The difference between the two models becomes much clearer when we look at predicted variance:

* The Lognormal model consistently predicts **higher variance** and **wider confidence intervals** across all ages compared to the Gamma model.
* This reflects the more rigid shape of the lognormal distribution, which tends to assign more probability mass near zero and compensates with a heavier right tail to match the observed mean.
* The Gamma model, being more flexible in its shape, produces more moderate variance predictions that better match the observed distribution of family income.

This is consistent with our earlier observation about the data: family income is right-skewed but not heavily concentrated near zero. The Gamma distribution handles this shape more naturally.

## Concluding Remarks

The `mlmodels` package offers two strong and convenient approaches for modeling positive, right-skewed outcomes: the **Gamma model** (`ml_gamma()`) and the **Lognormal model** (via `ml_lm()` on the log-transformed outcome).

In this application, the Gamma model performed better overall:

* It produced more stable and efficient mean predictions at the tails of the age distribution.
* It yielded more moderate (and likely more realistic) variance predictions across the entire range.

While the two models generate very similar predictions near the center of the data, the differences become noticeable in the tails and in the predicted dispersion.
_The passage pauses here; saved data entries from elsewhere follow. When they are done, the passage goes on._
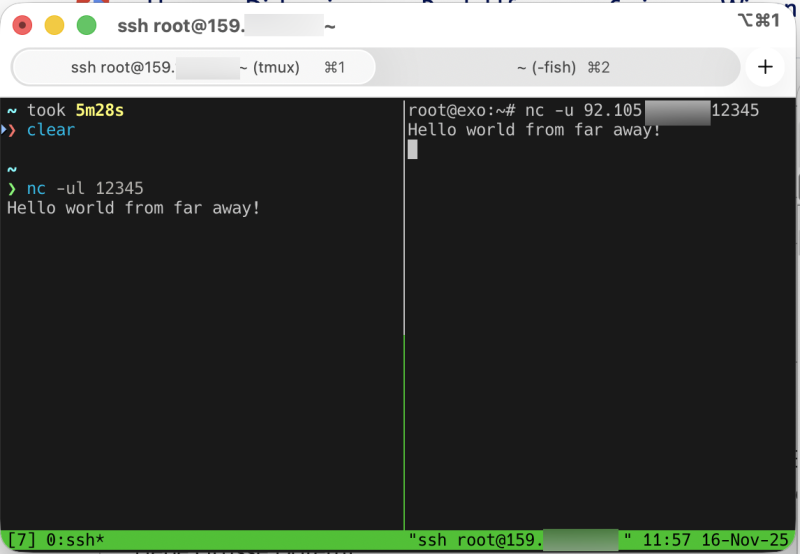Click the block cursor in right pane
Viewport: 800px width, 554px height.
click(x=413, y=149)
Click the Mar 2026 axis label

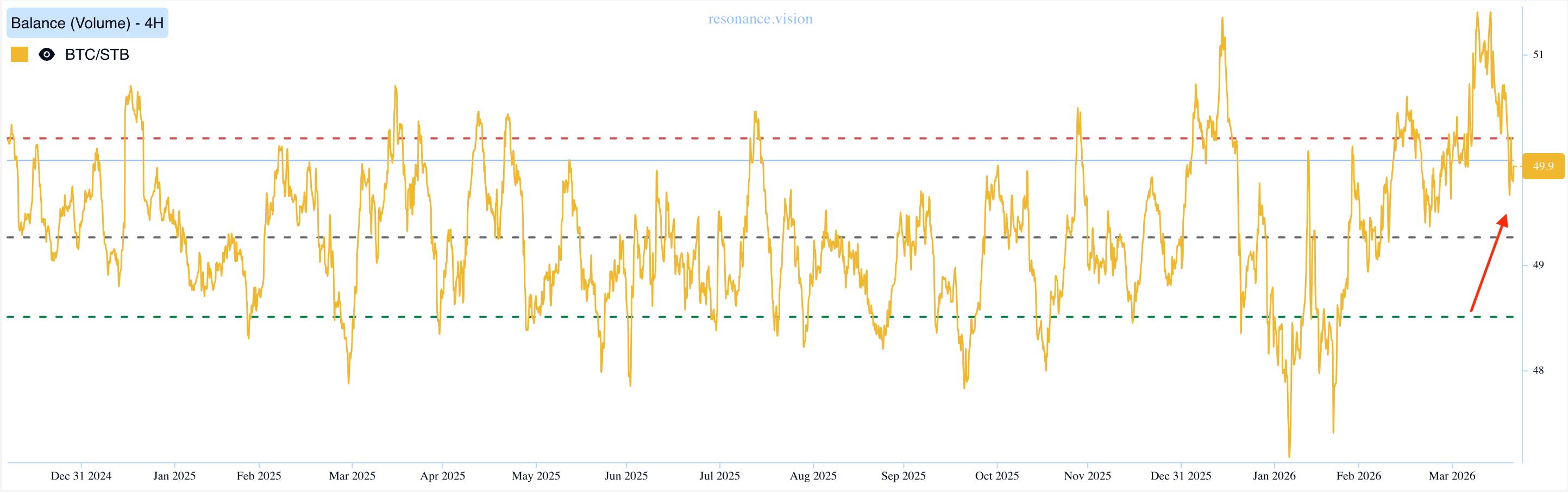tap(1452, 476)
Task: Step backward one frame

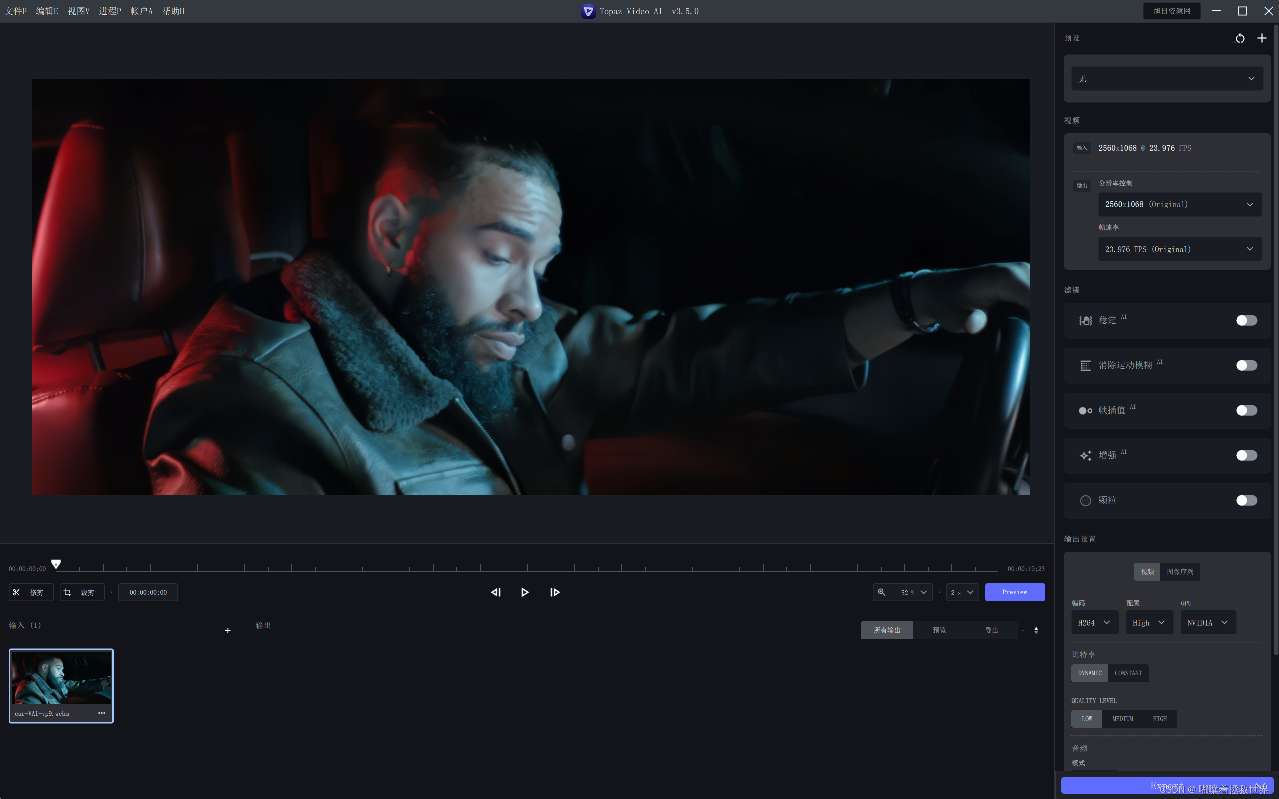Action: coord(495,592)
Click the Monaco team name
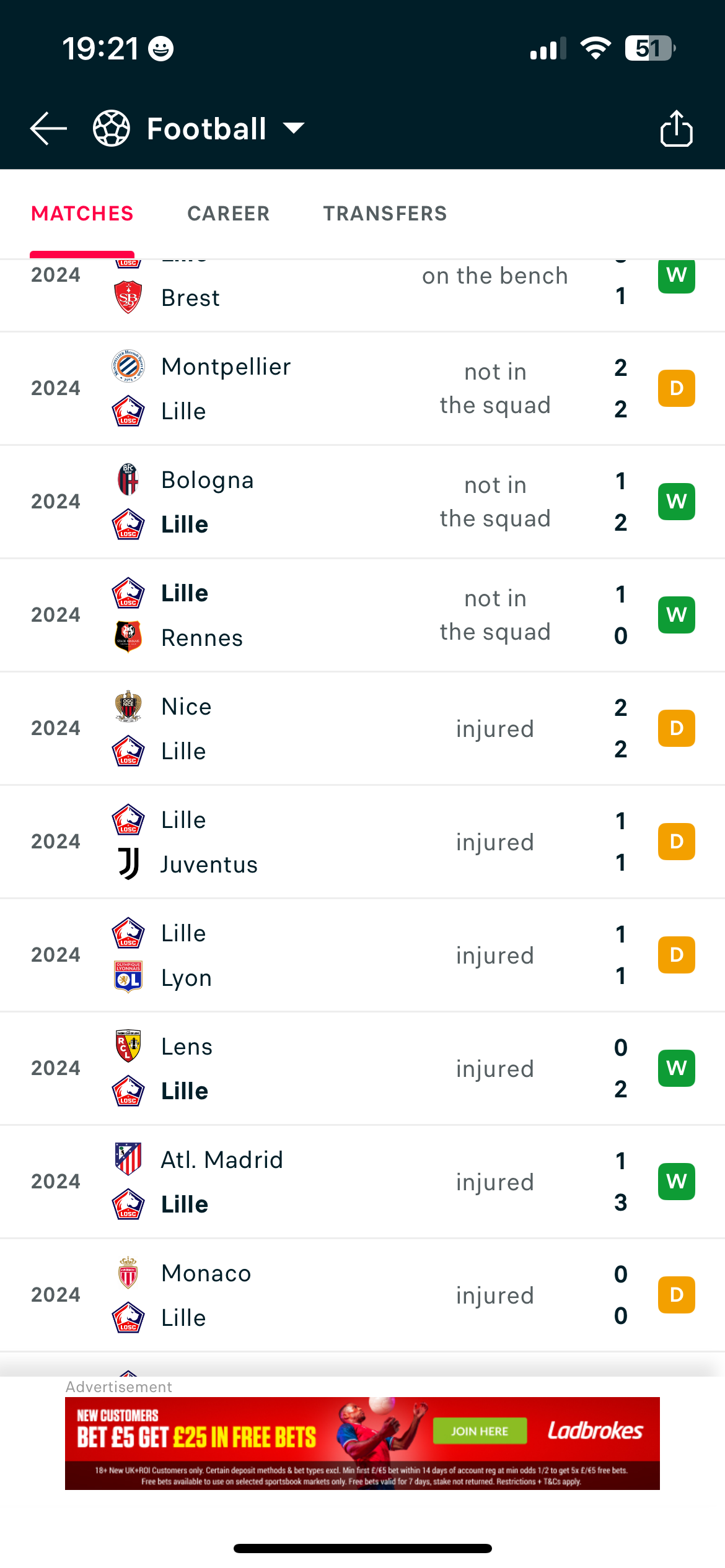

A formal Vuong test did not find statistically significant evidence that one model is clearly superior to the other. This is common in practice — the “best” choice often depends on whether your main interest lies in the conditional mean, variance, or tail behavior.

This vignette aimed to give you both a practical illustration and a structured way to compare the two models using graphical analysis, summary statistics, model fit measures, and prediction comparisons. We hope it provides you with a useful framework when facing similar positively skewed outcomes in your own work.

Happy modeling!